Problem 1
According to the L3Harris earnings report, what was the amount of the company's pro forma sales in the quarter?
Problem 2
Edit the L3Harris earnings report starting with "Pro forma sales" and going on through "the third quarter.", replacing "closed" with "completed".
Problem 3
Summarize the L3Harris earnings report in two sentences.

Excerpt provided
*** Begin section ***

L3Harris Technologies [LHX] on Tuesday reported higher pro forma earnings and sales in its first quarter, although the company reduced its financial outlook for 2020 to account for the global slowdown in commercial aerospace business and weakness in its radio business for international, state and local customers due to the COVID-19 pandemic.

Pro forma net income, which assumes the merger between the former Harris Corp. and L3 Technologies was in effect a year ago, was up 17 percent to $808 million, $2.80 earnings per share (EPS), versus $693 million ($2.32 EPS) a year ago. The results topped consensus estimates by 19 cents EPS.

Pro forma sales in the quarter increased 5 percent to $4.6 billion from $4.4 billion a year ago. Harris and L3 closed their merger on July 1, 2019, the start of the third quarter.

Negative effects to the global economy from COVID-19 led to $330 million in charges, including for impairment of goodwill and other assets related to its commercial aviation work, L3Harris said. Most of the company’s work for the U.S. government is predictable, it said.

*** End section ***

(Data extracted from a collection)
*** Begin section ***

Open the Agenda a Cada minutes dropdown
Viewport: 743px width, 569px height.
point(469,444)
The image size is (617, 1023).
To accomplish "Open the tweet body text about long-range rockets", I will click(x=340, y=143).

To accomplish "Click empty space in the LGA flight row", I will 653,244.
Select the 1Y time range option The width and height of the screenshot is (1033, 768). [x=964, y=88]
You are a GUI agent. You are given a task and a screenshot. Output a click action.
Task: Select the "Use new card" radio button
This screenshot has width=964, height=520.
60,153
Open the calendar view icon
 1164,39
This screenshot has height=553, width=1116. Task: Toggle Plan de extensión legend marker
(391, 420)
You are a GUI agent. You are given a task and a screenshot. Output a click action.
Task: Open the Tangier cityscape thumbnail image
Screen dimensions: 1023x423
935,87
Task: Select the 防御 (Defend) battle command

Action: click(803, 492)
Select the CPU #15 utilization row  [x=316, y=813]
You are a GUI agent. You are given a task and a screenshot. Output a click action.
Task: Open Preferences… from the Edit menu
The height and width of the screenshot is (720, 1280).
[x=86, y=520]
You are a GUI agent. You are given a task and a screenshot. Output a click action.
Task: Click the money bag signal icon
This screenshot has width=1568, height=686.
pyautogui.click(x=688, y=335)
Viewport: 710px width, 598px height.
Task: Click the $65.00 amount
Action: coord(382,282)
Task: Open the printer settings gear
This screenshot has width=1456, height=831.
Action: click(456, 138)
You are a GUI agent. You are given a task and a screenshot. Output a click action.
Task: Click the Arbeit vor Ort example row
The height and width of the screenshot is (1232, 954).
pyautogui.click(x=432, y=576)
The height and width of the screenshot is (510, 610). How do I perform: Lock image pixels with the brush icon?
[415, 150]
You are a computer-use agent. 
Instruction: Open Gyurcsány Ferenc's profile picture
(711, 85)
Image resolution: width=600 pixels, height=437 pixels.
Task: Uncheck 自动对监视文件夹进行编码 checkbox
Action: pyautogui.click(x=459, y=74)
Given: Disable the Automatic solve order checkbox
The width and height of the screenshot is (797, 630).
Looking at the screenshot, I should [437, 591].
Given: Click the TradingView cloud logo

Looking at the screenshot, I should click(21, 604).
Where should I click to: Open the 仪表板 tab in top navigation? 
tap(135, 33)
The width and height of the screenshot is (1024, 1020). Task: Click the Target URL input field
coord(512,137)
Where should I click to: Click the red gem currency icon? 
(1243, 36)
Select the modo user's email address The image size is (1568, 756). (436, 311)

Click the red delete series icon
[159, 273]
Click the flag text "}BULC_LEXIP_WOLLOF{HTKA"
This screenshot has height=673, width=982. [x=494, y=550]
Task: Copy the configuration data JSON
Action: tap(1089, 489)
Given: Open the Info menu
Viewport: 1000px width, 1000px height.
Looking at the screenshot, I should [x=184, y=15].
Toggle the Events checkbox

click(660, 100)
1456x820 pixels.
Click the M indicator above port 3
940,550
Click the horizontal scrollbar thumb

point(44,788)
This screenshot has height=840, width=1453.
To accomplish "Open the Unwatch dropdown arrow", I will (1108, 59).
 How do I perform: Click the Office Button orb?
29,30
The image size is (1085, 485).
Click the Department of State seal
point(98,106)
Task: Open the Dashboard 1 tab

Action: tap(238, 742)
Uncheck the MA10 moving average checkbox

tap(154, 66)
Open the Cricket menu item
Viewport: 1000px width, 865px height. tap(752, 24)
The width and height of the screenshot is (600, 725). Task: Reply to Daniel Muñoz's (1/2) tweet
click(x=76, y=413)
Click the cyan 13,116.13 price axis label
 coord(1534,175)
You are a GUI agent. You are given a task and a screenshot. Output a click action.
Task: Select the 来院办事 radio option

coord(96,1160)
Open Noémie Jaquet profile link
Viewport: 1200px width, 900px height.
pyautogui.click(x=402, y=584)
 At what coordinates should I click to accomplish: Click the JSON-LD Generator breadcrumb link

*** End section ***

Reply 1
$4.6 billion

Reply 2
Pro forma sales in the quarter increased 5 percent to $4.6 billion from $4.4 billion a year ago. Harris and L3 completed their merger on July 1, 2019, the start of the third quarter.

Reply 3
L3Harris Technologies reported higher pro forma earnings and sales in its first quarter, with net income up 17 percent to $808 million and sales up 5 percent to $4.6 billion. It still reduced its 2020 financial outlook because of COVID-19 effects on its commercial aerospace and radio businesses, and it took $330 million in charges.